- **LISTED ENTRIES**:
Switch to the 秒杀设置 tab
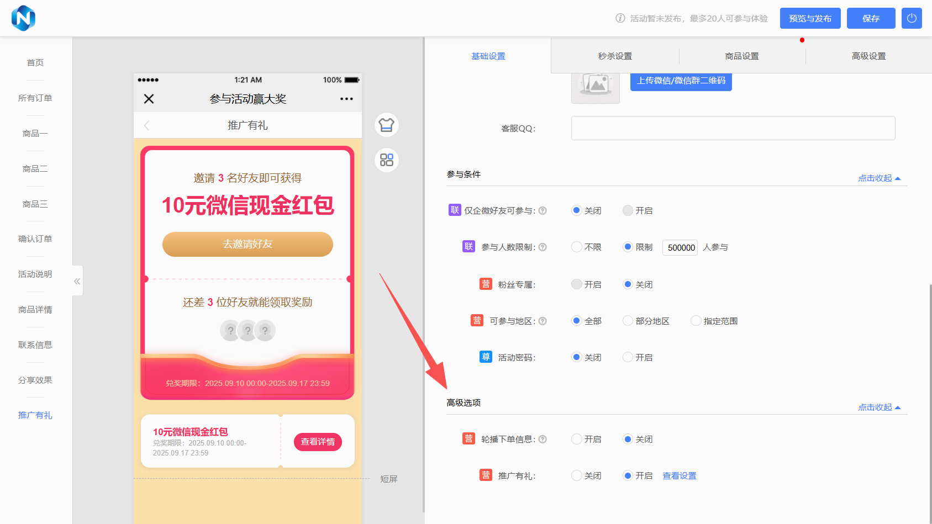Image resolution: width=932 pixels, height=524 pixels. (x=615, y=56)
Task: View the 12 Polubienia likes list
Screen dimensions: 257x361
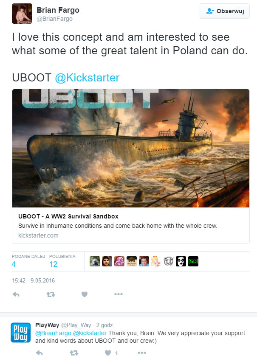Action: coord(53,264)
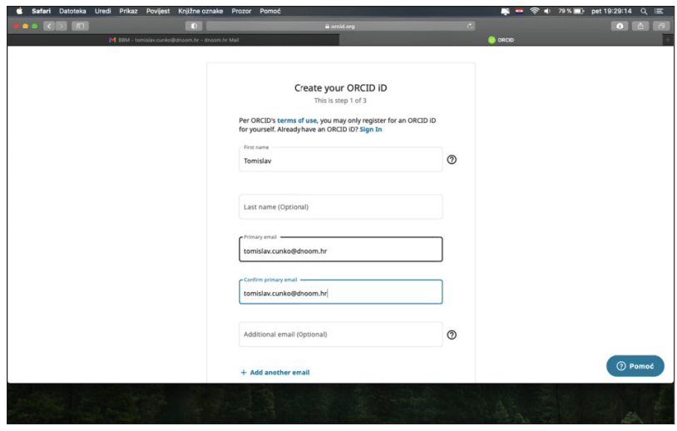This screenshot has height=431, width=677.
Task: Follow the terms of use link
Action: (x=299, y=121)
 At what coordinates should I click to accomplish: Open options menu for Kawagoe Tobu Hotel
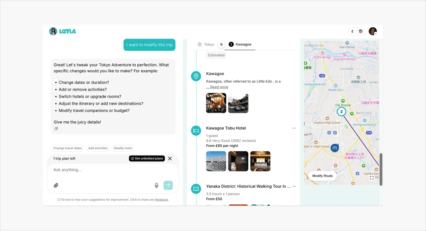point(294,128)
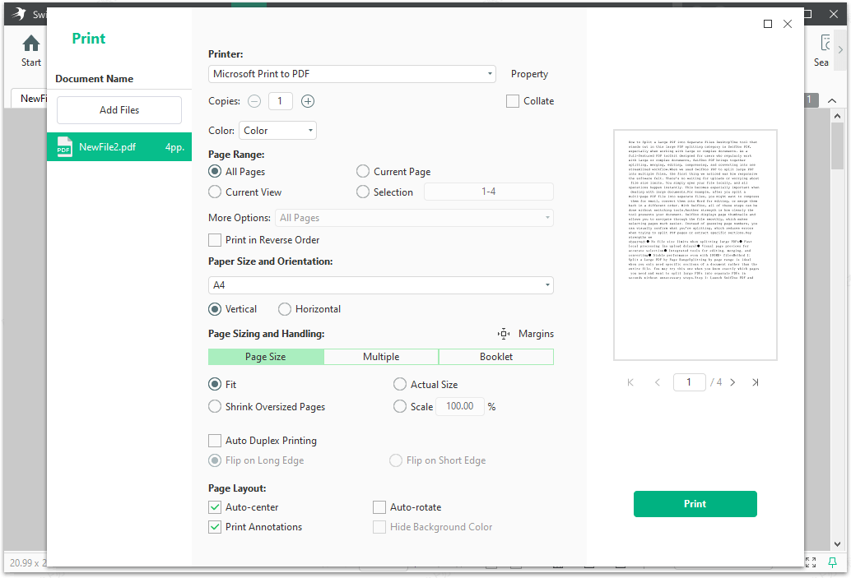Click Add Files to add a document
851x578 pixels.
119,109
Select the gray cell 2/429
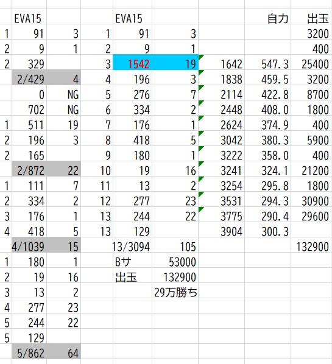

- **TASK DETAILS**:
Write out each line exactly, from the one containing "Screen dimensions: 257x361" through the end of the entries, and skip the pictures.

- **EXPECTED OUTPUT**:
Screen dimensions: 257x361
Action: coord(53,264)
This screenshot has height=431, width=677.
Task: Follow the terms of use link
Action: (x=299, y=121)
 At what coordinates should I click to accomplish: Open options menu for Kawagoe Tobu Hotel
point(294,128)
Click Add Files to add a document
851x578 pixels.
119,109
Select the gray cell 2/429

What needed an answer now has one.